What is being asked:
Copy out the items below without changes, from the line containing "The image size is (1280, 723)." through the line containing "row2-action-select: hang up ▼ is", and give those lines only.

Supplied data:

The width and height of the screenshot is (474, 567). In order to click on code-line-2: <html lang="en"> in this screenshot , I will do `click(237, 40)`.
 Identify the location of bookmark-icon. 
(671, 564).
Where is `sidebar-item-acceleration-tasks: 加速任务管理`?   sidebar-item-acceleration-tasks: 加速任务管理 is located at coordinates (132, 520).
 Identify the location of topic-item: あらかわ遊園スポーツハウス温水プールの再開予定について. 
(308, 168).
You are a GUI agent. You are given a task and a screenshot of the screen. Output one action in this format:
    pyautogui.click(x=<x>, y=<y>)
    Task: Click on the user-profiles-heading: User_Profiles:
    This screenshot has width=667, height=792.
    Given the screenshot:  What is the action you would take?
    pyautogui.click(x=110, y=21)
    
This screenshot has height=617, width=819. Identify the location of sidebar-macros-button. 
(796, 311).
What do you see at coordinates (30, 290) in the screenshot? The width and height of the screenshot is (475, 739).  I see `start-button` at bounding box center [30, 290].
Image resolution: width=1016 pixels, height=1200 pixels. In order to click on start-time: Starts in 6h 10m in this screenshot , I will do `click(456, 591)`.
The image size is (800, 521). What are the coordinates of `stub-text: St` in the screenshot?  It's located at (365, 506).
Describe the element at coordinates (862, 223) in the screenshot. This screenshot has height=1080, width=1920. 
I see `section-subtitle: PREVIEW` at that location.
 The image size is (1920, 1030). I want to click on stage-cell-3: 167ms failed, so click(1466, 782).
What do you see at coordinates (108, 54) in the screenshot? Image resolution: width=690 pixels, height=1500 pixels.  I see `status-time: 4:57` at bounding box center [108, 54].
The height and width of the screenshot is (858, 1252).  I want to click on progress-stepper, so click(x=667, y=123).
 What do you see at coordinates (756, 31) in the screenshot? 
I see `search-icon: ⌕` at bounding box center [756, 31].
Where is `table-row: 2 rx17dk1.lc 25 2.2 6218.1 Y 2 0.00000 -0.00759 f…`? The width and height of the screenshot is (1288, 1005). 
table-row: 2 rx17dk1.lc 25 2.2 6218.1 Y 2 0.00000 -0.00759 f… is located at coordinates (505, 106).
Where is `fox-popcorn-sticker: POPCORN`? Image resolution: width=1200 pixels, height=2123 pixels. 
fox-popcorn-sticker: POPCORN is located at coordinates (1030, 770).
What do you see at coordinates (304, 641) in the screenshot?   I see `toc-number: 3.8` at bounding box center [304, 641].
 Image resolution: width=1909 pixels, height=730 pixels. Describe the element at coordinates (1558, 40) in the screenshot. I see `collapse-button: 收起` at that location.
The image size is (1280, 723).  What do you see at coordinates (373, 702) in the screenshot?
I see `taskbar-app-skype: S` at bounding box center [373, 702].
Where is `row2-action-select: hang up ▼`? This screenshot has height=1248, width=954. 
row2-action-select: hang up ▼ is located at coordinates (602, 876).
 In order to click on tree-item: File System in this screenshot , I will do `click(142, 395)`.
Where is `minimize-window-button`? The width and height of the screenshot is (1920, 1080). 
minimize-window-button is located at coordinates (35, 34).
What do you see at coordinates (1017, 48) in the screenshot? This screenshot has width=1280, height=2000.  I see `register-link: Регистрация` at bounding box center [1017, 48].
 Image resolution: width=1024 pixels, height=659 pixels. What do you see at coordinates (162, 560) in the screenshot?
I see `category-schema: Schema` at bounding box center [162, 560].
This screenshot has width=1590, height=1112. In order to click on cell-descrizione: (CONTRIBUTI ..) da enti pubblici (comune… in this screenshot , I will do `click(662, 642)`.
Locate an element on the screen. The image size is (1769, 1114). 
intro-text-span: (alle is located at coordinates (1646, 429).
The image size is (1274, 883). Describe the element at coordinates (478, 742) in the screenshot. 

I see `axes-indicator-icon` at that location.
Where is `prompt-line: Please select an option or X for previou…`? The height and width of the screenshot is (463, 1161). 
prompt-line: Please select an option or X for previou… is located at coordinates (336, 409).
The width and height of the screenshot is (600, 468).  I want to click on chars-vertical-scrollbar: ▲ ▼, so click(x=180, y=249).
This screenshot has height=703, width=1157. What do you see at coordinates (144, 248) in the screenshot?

Solution to the problem:
The image size is (1280, 723).  What do you see at coordinates (373, 702) in the screenshot?
I see `taskbar-app-skype: S` at bounding box center [373, 702].
Where is `row2-action-select: hang up ▼`? This screenshot has height=1248, width=954. 
row2-action-select: hang up ▼ is located at coordinates (602, 876).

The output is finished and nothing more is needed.